Notice the first thing the veterans are to teach the rookies - to "love their husbands" - not to change their husbands." I like what Billy Graham's wife Ruth says about this - "It is my job to love Billy. It is God's job to change him." Actually, that principle applies to any significant male in your life - a son, a father, a brother. Let God change him.

You say, "Yeah, but what do I do to get him to change?" Love the guy! A woman is a powerful force in changing a man - if she has made that man feel safe in her love. As tough and self-assured as we may try to act, we men are basically insecure little boys inside. And a man will usually not risk changing - and risk is what it is - until he feels like there's a woman who will love him whether he changes or not.

Unfortunately, a lot of women want to give God a little help in reconstructing the old boy.
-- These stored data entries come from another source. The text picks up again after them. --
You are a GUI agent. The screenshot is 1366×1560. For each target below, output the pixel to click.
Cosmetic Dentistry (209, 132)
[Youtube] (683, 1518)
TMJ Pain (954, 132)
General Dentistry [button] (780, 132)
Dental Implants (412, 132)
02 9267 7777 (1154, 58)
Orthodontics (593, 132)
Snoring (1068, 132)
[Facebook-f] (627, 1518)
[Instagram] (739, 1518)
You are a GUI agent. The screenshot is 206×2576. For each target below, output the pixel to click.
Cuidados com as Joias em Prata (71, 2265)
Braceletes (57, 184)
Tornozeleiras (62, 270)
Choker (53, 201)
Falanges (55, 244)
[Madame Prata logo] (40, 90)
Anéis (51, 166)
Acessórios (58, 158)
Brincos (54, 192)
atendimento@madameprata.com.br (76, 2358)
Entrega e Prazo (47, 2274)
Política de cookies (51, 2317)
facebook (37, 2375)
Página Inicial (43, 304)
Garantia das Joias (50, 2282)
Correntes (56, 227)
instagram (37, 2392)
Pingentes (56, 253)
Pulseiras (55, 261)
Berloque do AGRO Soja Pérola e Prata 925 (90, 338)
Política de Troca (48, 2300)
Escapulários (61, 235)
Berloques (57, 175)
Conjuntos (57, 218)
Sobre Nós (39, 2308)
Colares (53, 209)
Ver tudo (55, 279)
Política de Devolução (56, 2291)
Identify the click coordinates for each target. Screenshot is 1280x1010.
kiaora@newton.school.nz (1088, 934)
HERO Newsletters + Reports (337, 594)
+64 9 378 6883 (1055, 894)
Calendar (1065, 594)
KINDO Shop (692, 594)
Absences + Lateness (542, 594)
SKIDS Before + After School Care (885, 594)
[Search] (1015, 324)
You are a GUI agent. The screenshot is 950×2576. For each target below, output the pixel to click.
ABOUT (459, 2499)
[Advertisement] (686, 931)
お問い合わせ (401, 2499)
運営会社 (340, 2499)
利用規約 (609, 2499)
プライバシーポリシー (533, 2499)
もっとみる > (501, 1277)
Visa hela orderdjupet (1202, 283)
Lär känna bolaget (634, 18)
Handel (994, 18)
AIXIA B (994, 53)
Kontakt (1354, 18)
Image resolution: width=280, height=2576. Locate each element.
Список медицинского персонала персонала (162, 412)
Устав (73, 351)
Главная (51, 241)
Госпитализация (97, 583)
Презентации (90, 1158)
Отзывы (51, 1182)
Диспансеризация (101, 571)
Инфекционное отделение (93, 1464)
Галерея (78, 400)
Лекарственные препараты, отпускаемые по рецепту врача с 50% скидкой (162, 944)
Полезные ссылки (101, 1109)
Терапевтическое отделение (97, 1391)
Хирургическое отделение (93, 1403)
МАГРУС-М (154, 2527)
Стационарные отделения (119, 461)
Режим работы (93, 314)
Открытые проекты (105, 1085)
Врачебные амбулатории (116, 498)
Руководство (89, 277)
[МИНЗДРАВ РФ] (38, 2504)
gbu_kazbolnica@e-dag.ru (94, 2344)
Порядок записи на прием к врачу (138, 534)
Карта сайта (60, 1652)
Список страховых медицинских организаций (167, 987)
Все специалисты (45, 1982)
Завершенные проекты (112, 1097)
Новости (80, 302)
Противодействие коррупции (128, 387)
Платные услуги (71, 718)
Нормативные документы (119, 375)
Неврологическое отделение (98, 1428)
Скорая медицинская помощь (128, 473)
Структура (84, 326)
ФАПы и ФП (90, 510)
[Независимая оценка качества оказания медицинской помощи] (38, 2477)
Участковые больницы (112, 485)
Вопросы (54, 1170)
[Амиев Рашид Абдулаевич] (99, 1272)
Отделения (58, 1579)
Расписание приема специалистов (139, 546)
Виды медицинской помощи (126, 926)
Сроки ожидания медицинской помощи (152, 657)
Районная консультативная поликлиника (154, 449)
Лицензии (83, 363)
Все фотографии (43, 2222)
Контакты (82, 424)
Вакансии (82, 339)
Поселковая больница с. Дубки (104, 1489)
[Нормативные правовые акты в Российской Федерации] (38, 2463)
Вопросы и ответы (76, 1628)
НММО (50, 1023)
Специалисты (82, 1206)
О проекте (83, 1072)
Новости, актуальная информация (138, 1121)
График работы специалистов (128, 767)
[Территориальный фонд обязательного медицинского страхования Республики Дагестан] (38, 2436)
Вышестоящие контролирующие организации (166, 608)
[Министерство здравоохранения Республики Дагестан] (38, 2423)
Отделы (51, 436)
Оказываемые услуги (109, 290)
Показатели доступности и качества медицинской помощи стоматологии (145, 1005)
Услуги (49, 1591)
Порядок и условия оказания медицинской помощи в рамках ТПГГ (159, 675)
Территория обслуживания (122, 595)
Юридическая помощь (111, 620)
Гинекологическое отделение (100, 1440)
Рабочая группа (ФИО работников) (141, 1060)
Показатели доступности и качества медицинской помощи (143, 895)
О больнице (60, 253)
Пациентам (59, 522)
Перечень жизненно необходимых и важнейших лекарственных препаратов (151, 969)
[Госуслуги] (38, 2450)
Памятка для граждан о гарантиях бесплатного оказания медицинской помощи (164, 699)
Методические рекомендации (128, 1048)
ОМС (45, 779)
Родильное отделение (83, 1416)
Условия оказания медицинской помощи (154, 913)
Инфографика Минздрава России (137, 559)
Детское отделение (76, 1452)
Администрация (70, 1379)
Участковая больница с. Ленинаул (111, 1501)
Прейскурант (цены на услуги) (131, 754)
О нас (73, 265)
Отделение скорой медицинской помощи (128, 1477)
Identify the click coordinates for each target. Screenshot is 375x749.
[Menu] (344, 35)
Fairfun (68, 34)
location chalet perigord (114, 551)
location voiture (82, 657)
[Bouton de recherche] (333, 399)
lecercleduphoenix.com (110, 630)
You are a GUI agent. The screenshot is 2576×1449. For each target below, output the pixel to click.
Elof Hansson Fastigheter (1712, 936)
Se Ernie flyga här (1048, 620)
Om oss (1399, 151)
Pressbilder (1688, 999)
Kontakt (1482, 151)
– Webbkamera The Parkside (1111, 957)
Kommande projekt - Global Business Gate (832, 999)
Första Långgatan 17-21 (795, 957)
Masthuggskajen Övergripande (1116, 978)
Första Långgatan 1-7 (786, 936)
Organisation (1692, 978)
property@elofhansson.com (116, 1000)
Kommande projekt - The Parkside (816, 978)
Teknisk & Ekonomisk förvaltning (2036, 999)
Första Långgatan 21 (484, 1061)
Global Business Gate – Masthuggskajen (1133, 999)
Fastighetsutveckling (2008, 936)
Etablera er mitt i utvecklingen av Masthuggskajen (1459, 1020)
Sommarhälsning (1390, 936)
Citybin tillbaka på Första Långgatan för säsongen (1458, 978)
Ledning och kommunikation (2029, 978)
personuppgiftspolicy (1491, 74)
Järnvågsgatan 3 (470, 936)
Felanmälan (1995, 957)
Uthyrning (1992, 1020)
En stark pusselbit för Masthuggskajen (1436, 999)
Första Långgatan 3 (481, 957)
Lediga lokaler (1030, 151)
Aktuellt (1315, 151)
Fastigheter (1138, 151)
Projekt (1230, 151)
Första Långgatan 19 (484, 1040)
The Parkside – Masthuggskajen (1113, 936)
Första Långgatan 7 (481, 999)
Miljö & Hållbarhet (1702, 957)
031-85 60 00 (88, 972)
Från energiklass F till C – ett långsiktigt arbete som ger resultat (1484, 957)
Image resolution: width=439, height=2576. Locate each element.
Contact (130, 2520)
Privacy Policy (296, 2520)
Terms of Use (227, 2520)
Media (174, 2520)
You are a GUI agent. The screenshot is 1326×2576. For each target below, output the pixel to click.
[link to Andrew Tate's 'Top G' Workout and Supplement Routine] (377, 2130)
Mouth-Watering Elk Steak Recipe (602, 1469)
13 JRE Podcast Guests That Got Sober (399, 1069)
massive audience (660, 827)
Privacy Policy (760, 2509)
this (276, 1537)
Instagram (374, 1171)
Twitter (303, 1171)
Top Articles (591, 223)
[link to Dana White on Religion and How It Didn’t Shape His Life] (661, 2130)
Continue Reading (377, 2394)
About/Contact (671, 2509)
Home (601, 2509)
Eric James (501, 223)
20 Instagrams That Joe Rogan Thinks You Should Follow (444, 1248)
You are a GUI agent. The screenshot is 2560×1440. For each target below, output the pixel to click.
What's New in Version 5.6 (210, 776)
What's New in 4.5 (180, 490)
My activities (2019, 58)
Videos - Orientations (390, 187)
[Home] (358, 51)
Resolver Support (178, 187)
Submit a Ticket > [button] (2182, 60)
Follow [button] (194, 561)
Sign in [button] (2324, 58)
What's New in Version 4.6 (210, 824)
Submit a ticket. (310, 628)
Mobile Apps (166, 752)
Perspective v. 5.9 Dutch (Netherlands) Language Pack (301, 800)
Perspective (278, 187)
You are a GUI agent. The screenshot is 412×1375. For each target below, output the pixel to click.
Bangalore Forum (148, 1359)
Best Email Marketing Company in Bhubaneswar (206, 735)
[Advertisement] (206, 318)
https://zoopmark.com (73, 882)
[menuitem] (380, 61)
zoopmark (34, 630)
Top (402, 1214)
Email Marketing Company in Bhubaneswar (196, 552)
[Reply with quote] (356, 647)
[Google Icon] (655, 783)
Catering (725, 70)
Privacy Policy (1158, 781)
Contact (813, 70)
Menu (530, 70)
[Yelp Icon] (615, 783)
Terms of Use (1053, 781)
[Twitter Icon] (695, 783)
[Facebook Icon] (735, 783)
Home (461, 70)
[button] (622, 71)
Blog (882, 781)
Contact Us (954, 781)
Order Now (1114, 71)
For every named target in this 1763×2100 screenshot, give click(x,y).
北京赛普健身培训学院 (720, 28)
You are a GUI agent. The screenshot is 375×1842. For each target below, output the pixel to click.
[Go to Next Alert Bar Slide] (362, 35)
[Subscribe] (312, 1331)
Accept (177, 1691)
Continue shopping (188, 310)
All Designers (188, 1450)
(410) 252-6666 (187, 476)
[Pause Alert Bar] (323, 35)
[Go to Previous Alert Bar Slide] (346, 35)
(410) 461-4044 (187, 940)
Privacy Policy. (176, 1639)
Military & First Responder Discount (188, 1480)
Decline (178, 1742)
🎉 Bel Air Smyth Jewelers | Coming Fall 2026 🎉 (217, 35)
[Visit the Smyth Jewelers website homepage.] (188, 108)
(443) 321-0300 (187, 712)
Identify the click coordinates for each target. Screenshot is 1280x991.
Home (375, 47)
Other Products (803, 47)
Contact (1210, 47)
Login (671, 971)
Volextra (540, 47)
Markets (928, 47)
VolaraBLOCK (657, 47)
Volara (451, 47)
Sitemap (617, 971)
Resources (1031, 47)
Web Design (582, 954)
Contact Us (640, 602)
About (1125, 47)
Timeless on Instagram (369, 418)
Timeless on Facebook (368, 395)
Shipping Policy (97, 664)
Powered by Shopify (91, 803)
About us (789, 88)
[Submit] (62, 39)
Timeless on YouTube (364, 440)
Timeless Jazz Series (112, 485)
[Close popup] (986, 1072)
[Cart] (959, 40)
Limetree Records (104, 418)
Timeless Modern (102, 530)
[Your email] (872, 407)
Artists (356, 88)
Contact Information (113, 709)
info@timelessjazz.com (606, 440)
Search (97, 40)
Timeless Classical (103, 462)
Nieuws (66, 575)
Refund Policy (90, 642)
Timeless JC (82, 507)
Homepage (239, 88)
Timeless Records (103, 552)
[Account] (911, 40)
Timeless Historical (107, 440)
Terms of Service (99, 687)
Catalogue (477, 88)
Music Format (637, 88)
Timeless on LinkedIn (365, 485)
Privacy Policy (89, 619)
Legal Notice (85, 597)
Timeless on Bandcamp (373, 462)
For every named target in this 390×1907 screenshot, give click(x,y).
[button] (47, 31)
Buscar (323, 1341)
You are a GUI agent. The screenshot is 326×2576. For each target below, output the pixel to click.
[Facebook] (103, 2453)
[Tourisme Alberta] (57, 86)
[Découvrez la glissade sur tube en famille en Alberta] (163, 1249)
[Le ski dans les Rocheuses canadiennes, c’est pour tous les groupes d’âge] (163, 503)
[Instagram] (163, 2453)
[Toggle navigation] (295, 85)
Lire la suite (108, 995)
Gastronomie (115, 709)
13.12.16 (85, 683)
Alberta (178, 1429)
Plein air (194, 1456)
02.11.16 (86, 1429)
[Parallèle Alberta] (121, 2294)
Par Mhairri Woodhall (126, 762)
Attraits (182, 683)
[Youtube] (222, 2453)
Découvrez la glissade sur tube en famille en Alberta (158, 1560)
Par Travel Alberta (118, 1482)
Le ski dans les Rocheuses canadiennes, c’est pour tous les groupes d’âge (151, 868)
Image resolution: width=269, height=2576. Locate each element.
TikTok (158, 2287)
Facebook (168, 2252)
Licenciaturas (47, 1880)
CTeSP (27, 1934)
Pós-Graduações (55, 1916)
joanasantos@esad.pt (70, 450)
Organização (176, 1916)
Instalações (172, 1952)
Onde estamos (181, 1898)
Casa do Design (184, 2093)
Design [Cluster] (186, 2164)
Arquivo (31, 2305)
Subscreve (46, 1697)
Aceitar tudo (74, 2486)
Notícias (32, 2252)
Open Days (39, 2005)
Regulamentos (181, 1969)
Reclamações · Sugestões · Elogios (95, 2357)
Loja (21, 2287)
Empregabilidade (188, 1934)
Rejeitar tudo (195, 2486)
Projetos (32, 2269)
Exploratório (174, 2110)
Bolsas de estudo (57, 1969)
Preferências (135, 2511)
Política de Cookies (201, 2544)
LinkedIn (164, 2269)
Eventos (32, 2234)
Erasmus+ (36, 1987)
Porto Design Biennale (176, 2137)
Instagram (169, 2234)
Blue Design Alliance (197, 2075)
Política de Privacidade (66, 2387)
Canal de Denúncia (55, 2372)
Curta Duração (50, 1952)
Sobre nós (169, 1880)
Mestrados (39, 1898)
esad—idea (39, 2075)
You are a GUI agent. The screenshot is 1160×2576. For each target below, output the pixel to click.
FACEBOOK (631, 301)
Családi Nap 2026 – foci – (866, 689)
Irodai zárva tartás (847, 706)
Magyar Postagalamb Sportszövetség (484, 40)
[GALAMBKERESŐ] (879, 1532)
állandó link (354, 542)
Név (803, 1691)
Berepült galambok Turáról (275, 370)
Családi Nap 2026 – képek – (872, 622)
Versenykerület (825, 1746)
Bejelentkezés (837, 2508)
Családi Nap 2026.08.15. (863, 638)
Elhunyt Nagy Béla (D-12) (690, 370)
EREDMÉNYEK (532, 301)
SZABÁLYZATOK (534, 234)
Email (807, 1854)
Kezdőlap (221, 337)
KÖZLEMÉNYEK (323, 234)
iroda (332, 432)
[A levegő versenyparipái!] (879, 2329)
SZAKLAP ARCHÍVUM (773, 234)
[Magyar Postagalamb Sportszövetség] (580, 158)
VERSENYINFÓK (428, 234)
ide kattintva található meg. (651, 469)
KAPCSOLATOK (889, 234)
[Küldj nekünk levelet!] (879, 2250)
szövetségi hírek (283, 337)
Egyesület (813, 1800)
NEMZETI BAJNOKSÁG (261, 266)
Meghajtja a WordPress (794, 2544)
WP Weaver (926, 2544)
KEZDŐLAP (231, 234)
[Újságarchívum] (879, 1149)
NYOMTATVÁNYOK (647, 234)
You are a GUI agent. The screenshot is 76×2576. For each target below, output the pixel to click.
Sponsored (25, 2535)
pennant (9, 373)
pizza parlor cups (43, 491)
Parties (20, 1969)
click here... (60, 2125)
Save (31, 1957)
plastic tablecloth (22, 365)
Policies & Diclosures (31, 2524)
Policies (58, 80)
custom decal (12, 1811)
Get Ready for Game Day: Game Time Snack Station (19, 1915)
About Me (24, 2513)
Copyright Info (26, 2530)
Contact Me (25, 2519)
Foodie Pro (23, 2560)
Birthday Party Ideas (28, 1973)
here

So she brings out her hammer and chisel - nagging him to change, pushing, criticizing, attacking, putting him down. She's making this guy her personal makeover project - "I'll change him." Not likely.

All those push tactics make him feel cornered, attacked - less secure and therefore, less likely to change. You might very well ask, "If nagging and pushing doesn't change him, what will?" Loving him in a man's language of love. Like praising his strengths often, complimenting even the smallest progress in an area where he needs to change, holding your tongue when it's going to tear him down, sharing gently your feelings when you're frustrated, not his failings. Let that man know how much you need him. And, above all, talk to God about this man. He is not only the Creator - He's the Re-Creator.

Important question - Does the man you want to be different feel safe in your love? Does he feel appreciated by you? I hope he does. The makeover is God's job. Your job is to provide the climate where a man might dare to change - a climate of unconditional love.